§ WHAT TO WORK ON: Can you print the rows below, word for word, starting with the line containing "You are a GUI" and going on through the end of the rows, with the pictures left out?

** begin DATA EXTRACT **

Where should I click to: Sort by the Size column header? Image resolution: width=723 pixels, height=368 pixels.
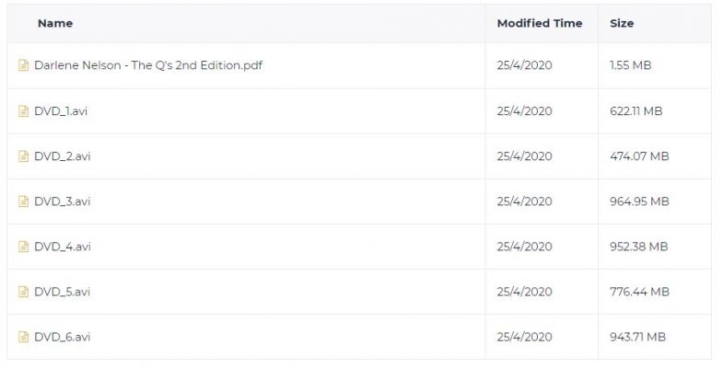(622, 23)
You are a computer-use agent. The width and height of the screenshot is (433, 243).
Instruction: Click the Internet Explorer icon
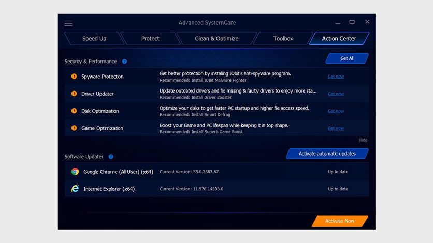pos(75,189)
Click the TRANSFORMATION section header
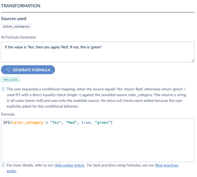 point(21,6)
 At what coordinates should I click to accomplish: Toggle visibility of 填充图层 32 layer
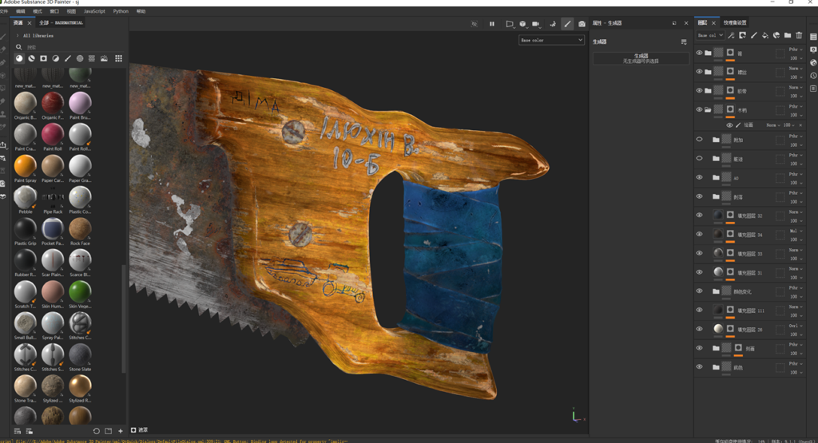click(x=699, y=216)
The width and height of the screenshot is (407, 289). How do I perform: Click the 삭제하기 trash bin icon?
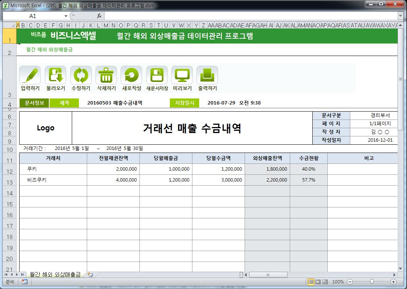[x=106, y=75]
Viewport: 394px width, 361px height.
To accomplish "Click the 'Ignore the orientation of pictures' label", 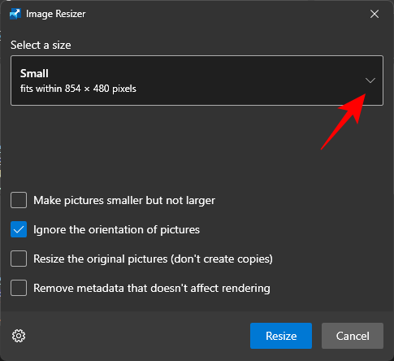I will [116, 230].
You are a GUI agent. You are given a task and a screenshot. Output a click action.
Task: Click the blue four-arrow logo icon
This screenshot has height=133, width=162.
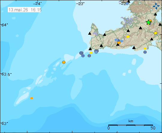(156, 6)
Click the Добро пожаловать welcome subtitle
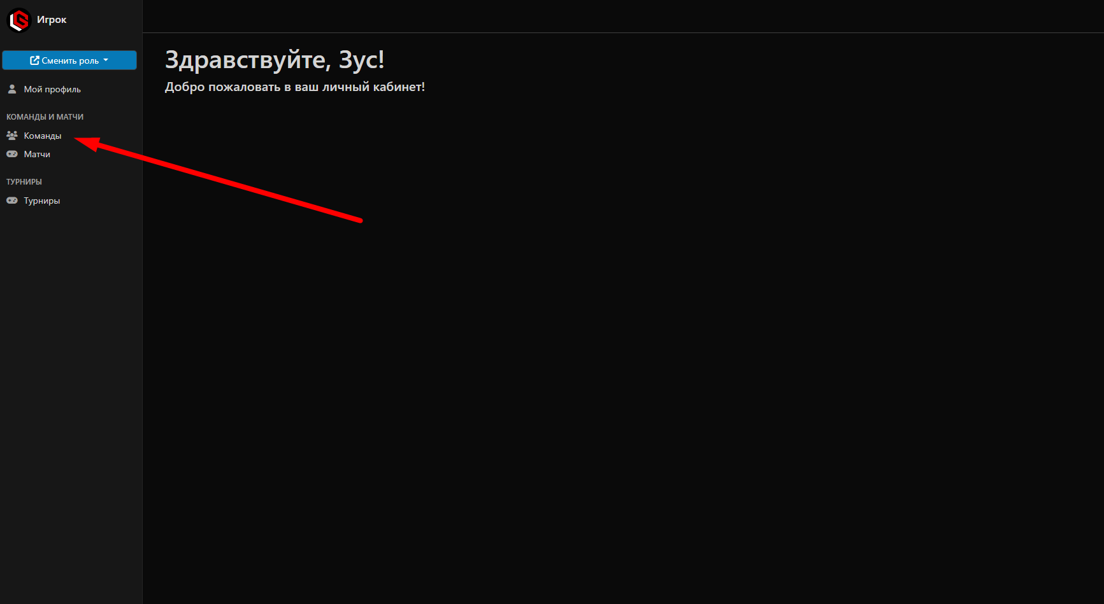Screen dimensions: 1104x604 click(294, 87)
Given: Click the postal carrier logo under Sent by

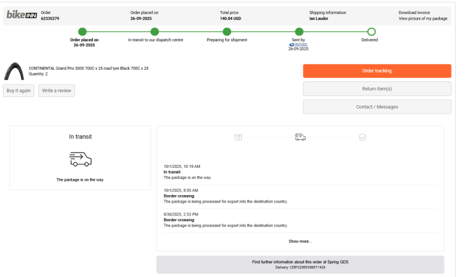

** end DATA EXTRACT **

§ SOLVED PROBLEM:
You are a GUI agent. You are given a task and a screenshot. Output a click action.
Task: Click the blue four-arrow logo icon
This screenshot has height=133, width=162.
(156, 6)
Click the Добро пожаловать welcome subtitle
Screen dimensions: 1104x604 click(294, 87)
Given: Click the postal carrier logo under Sent by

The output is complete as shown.